What makes gentle parenting different?
Gentle parenting hits the sweet spot between other parenting styles which are either too rigid or too lax. Take tiger parenting, one of several rigid approaches which aims to raise children who excel academically by enforcing strict rules in an authoritative household. Advocates of tiger parenting generally view gentle parenting as too lenient. Tiger parents often require their kids to practise skills or study for exceedingly long hours—and generally at the expense of leisure activities like sleepovers and playdates. But these children have been shown to suffer negative consequences as a result of chronically high expectations at home, including depression, anxiety, and—most notably—poor academic performance.
Gentle parenting also contrasts with permissive parenting, which can be classified simply as having low expectations of one’s child. Permissive parents often opt out of discipline entirely, whereas gentle parents use discipline sparingly but tactically. Even though permissive parents may at first appear to have a more positive bond with their children, they frequently end up struggling in contexts outside the home that require rule following, such as eating in a restaurant or taking a plane trip.
Gentle parenting sits right in the middle of the spectrum, offering kids guidance and motivating them to explore while defining boundaries and discouraging their transgression.
Gentle parenting can be hard—but with practice you’ll get there
Gentle parenting can be challenging no matter how long you’ve been practicing it. It demands patience and empathy. But when you and your child meet in conflict, take a step back and ask yourself: Can I practice self-control here? Can I mitigate the hostility by being calm rather than getting defensive or angry?
As with any parenting style, consistency is key—and what’s more, even if you’re new to gentle parenting, it’s easy to apply its ethos to everyday life at home with your kids. And it all begins with validating and respecting their feelings and development. For starters, we all know babies and toddlers can be trying, primarily because they can’t articulate their emotions and the reasons for their behaviour. But that doesn’t mean you can’t create structure for them—on the contrary, by recognising when they misbehave, you’re then better able to tailor your responses accordingly, while keeping in mind their limited ability to understand why you’ve acted as you have. For a basic but illustrative example, imagine if rather than comforting your baby when they cried you simply cried along with them. They would learn nothing, and the behaviour would be reinforced. But by cooing and cuddling them when the waterworks start, you don’t just show them empathy, but demonstrate its application in a real-life scenario, too.
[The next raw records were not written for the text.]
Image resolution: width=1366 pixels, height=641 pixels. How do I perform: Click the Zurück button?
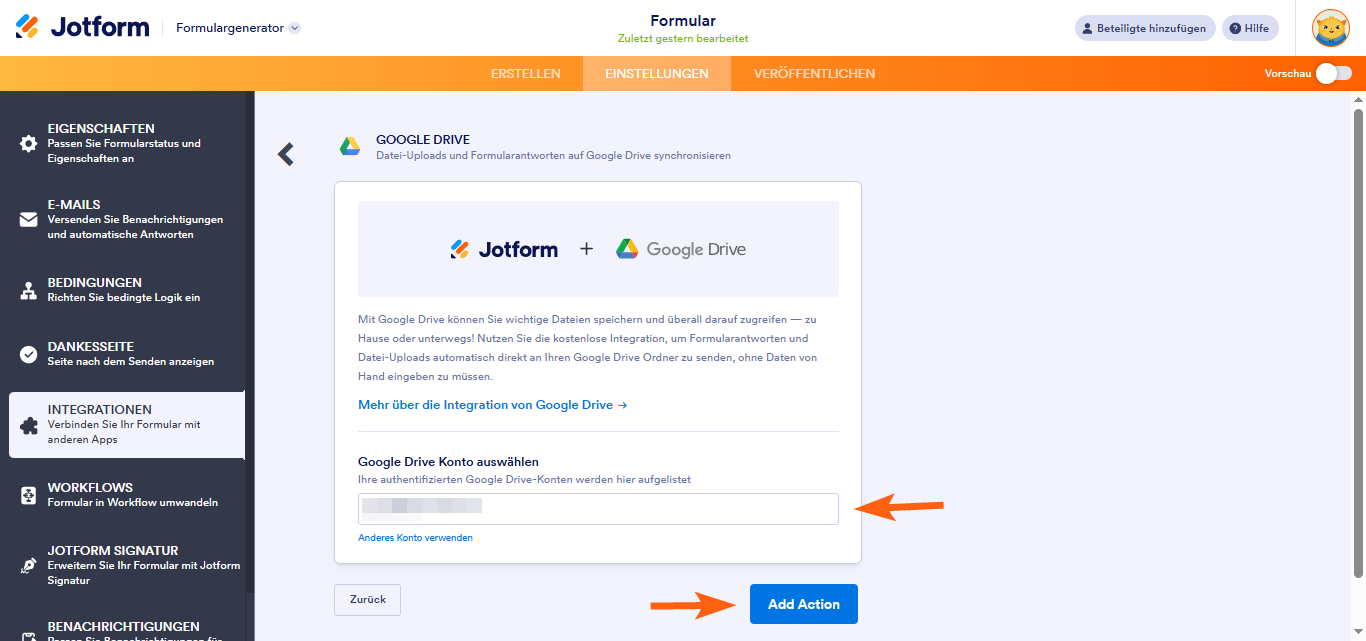pyautogui.click(x=367, y=599)
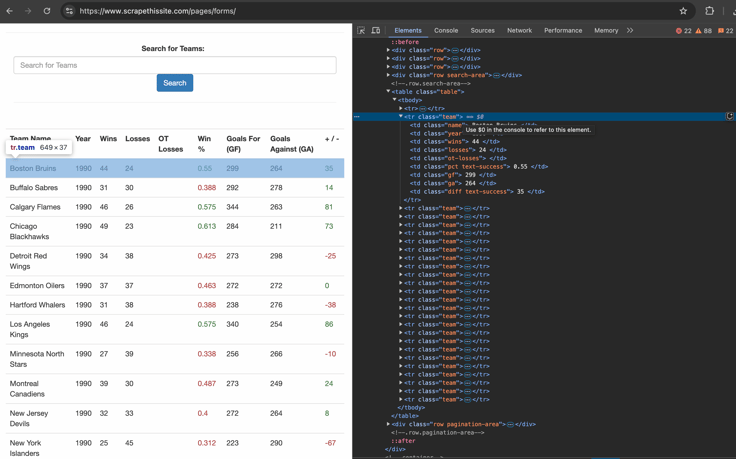Click the Search for Teams input field
Screen dimensions: 736x459
tap(175, 65)
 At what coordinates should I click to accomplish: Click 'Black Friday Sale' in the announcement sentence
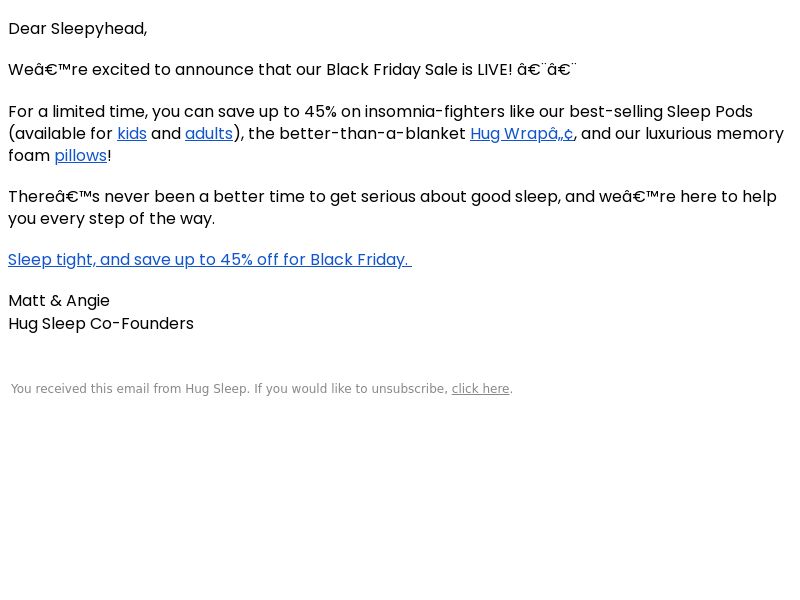(392, 70)
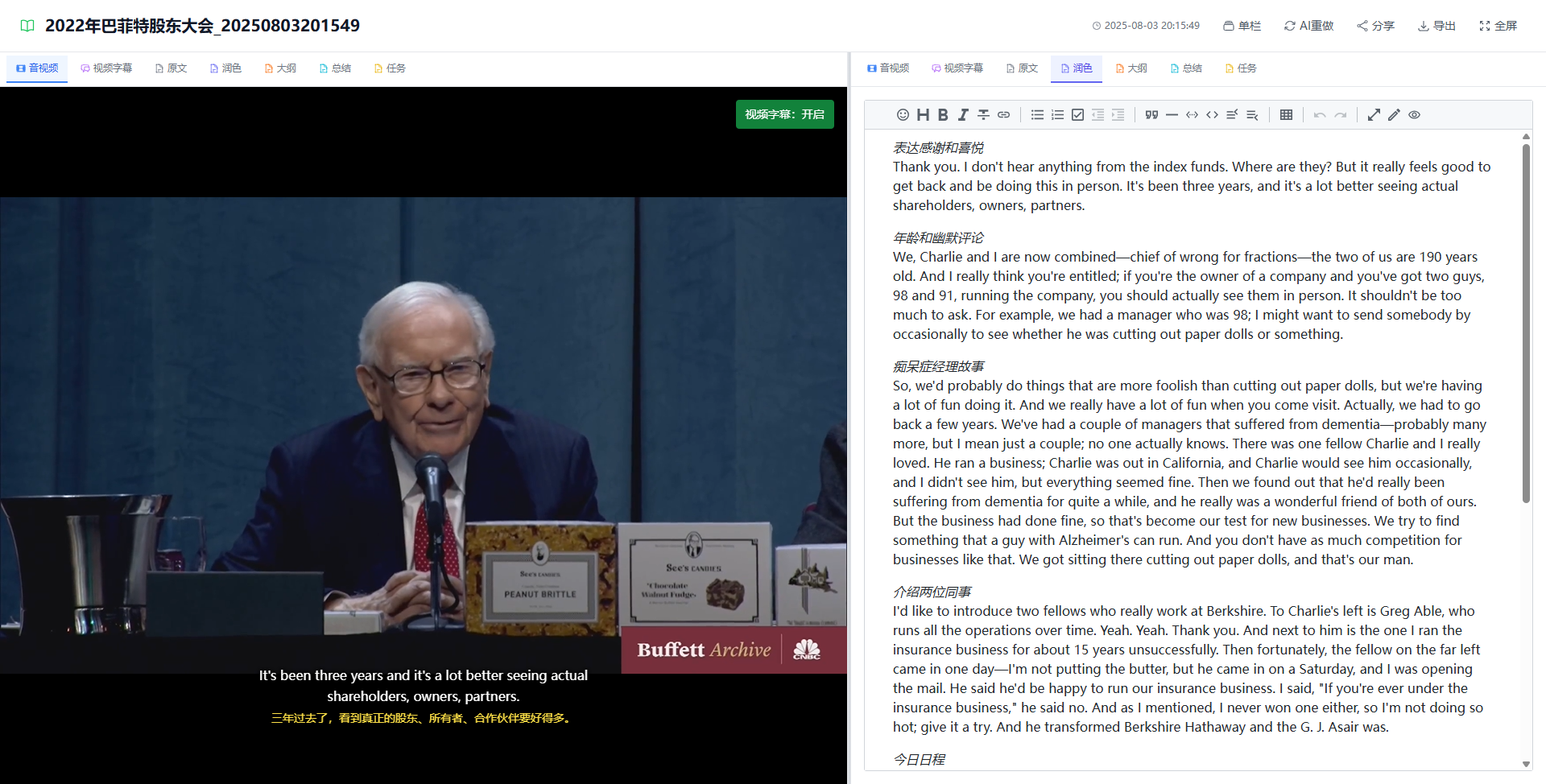Apply italic formatting in the editor
Screen dimensions: 1546x784
point(963,115)
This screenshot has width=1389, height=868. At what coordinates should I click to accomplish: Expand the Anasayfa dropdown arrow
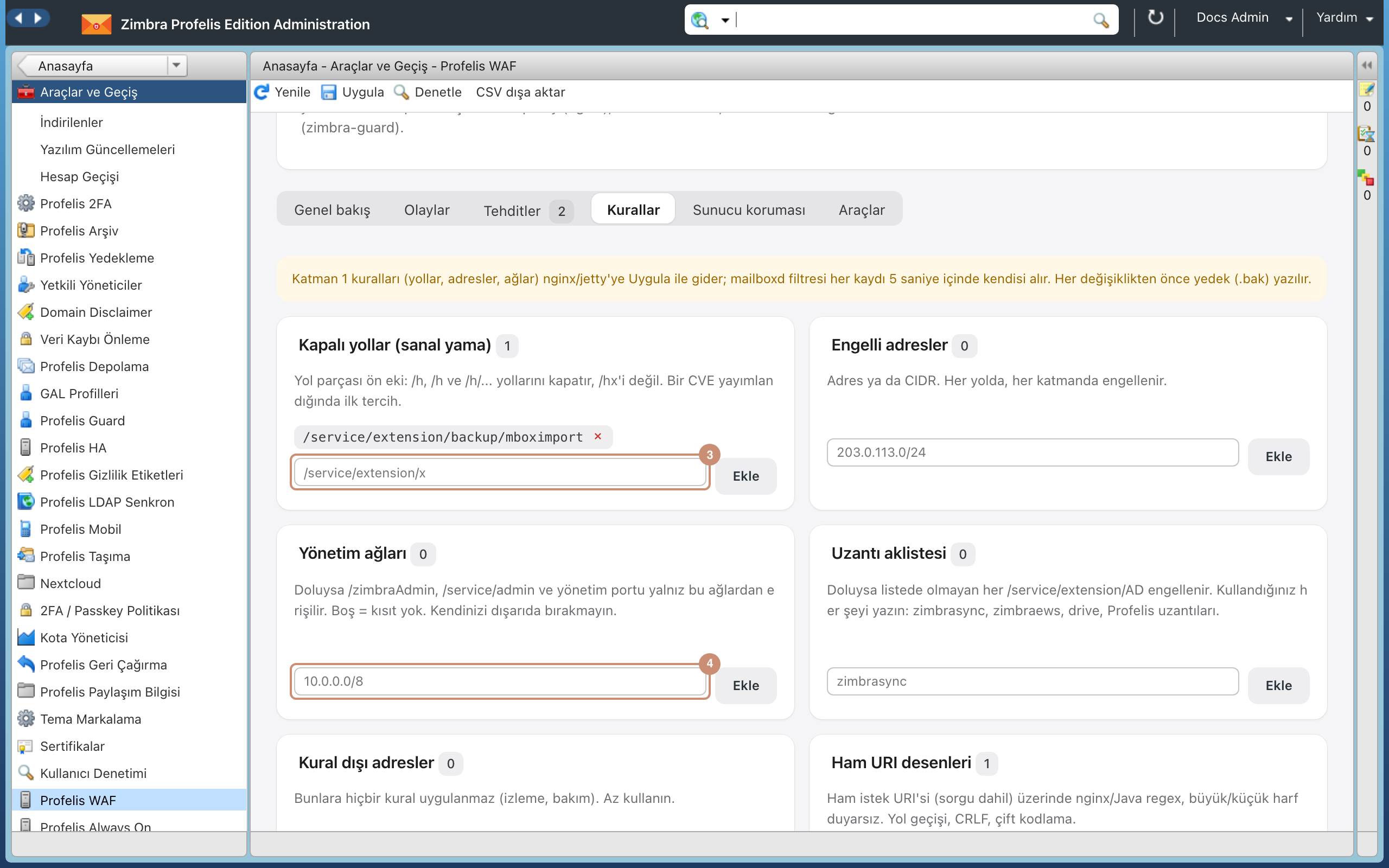tap(176, 65)
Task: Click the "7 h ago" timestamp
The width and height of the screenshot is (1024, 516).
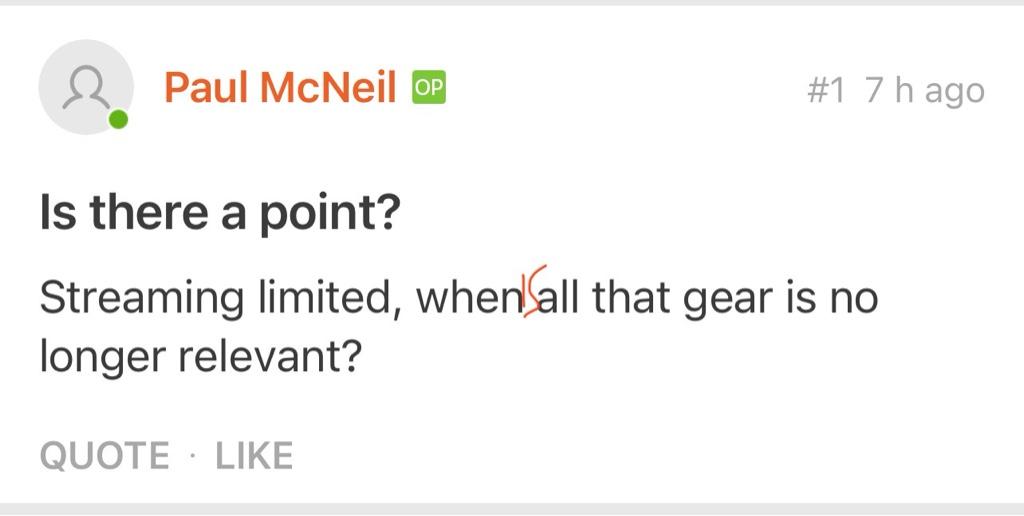Action: pyautogui.click(x=925, y=91)

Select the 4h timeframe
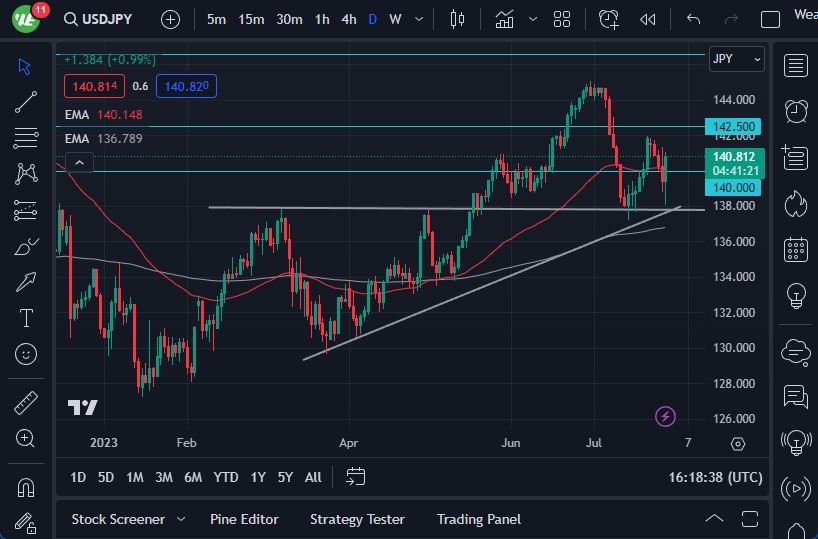click(x=348, y=19)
Above all, gentle parents have a profoundly nuanced understanding of their children’s motivations, aspirations, and limitations, too. They’re adept at adjusting their expectations, know when rules can be bent, and have the nous to show their kids the path to meeting society’s expectations for good behaviour—without dampening their individuality or snuffing out their spirit. By establishing strong guidelines about what is and isn’t appropriate, gentle parenting raises kids who are assured enough to explore new environments but family-oriented enough to know they’re safe and protected.And for my money, it is the optimal parenting method.